# .040 Latex



## fsa46 (Jul 8, 2012)

Why do most guys/gals prefer .030 latex over .040 latex....or am I mistaken?


----------



## treefork (Feb 1, 2010)

The thinner the latex the faster it retracts . .03 is a good balance of speed and band life . .04 is still an excellent option .


----------



## oldmiser (Jan 22, 2014)

I have used both But like the .030 better The.040 is stronger to pull But it will hit harder...~AKAOldmiser


----------



## flipgun (Nov 14, 2012)

I had .040 on a shooter and the life did not seem to be as good as .030.


----------



## fsa46 (Jul 8, 2012)

I've been shooting the .040 for a couple days now, cut 3/4" x 7 1/2" fork to pouch and really like it so far.
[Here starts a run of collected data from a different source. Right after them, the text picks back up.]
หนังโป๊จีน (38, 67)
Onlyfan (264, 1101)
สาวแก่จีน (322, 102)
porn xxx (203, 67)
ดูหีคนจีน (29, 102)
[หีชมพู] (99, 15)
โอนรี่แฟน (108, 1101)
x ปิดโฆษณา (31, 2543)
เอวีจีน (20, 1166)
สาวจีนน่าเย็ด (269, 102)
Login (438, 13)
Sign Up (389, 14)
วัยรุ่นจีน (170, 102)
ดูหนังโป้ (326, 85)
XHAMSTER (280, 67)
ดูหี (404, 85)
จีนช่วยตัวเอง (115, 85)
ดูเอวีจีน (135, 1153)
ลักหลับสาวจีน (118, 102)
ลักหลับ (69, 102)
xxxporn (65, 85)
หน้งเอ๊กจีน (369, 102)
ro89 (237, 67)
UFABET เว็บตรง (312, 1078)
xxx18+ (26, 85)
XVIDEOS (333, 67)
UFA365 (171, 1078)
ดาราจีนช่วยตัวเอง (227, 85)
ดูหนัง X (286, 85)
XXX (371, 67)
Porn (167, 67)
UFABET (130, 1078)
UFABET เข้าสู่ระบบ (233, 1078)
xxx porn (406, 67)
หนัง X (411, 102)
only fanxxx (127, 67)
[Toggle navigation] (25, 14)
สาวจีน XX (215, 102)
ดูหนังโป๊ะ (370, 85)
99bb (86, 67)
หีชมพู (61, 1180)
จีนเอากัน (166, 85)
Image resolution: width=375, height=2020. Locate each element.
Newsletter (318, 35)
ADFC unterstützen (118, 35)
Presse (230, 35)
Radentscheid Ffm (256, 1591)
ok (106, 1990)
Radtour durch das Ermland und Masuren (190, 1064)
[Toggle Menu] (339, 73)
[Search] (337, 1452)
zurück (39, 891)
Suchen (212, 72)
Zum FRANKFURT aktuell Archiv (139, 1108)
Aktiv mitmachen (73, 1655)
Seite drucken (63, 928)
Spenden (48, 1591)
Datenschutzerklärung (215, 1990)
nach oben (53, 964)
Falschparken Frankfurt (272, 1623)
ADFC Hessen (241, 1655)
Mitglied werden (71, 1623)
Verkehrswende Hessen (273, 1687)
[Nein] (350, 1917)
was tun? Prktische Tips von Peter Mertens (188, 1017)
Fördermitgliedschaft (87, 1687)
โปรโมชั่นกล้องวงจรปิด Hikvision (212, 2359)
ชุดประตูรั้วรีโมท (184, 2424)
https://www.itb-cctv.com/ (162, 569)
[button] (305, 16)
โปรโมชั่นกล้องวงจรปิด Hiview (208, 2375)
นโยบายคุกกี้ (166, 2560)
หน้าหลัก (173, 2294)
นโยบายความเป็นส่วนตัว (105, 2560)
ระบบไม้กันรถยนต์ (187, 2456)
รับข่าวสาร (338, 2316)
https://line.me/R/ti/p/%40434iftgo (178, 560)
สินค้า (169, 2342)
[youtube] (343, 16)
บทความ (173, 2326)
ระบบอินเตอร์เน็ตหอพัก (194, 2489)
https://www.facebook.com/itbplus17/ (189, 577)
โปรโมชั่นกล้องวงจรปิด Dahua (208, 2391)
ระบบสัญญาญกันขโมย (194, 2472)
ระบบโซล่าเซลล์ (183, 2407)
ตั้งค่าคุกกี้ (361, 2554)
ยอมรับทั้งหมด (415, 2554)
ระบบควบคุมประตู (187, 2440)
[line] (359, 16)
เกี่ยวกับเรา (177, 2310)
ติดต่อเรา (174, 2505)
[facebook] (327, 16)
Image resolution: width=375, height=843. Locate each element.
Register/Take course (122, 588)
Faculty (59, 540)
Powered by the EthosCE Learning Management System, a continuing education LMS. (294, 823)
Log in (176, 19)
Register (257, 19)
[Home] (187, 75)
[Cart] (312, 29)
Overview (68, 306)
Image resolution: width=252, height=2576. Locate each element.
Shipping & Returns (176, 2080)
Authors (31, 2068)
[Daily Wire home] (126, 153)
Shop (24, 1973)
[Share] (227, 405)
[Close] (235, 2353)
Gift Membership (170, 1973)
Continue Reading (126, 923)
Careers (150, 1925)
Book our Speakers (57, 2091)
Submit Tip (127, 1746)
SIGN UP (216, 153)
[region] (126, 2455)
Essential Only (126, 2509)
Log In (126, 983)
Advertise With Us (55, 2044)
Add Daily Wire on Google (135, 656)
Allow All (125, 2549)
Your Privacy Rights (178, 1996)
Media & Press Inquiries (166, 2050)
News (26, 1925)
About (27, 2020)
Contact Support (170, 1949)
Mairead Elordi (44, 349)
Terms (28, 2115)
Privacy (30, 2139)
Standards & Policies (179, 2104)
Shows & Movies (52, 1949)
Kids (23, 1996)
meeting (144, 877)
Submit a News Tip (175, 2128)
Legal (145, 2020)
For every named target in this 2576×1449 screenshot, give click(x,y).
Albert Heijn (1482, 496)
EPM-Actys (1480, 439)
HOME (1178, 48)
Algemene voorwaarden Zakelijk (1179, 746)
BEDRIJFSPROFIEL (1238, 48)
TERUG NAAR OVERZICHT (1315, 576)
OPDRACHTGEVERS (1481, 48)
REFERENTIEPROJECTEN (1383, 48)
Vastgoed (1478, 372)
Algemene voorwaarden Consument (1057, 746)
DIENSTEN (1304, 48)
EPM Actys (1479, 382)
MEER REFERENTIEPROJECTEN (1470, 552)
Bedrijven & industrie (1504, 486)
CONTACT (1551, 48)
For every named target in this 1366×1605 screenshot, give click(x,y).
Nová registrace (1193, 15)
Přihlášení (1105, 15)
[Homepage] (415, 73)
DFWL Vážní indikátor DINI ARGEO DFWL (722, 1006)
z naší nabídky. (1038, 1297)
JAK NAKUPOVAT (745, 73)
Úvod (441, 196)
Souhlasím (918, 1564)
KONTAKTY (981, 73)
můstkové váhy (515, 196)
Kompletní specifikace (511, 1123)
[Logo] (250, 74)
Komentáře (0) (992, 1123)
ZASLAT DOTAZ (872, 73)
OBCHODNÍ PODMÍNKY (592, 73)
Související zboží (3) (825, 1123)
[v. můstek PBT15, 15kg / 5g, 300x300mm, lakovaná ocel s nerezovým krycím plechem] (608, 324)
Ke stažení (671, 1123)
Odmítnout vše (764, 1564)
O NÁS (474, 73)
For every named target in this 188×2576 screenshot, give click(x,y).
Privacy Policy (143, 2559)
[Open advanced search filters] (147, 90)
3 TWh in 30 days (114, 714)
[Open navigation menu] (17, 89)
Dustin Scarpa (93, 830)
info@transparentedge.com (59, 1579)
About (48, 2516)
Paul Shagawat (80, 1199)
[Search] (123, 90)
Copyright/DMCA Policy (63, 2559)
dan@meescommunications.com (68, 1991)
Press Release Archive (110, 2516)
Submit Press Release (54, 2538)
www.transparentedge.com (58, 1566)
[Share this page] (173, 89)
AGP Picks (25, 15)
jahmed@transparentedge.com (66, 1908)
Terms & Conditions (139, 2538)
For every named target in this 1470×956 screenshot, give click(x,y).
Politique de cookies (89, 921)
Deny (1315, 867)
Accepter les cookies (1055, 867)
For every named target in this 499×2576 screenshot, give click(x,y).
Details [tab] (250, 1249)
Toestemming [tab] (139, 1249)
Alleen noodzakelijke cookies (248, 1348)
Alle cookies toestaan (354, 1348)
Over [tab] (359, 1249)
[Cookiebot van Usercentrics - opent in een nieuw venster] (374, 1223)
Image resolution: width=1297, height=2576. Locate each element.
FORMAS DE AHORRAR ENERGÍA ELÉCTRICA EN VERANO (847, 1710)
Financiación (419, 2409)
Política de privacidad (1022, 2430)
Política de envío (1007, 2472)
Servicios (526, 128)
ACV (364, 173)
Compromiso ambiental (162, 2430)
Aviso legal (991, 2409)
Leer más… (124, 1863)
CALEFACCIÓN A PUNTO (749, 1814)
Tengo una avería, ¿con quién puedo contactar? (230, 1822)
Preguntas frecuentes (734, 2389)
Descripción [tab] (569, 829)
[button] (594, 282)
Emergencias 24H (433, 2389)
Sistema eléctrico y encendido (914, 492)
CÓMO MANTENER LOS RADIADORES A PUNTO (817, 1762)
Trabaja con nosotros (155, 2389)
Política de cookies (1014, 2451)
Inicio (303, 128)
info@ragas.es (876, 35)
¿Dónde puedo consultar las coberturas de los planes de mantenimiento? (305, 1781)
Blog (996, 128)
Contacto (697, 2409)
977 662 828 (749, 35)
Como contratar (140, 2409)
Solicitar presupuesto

It'll be interesting to see what kind of longevity I'll get out of this set-up.


----------



## fsa46 (Jul 8, 2012)

Well time goes on and still hasn't broke down yet. However, I took them off the frame and cut them down to 7/16" x 5 1/2" fork to pouch so I could try shooting 5/16" steel and like it better. I will say that I can see why most like the .030 better, although the .040 is nice to have and use on occasion, I think I'm also leaning toward the lighter latex.


----------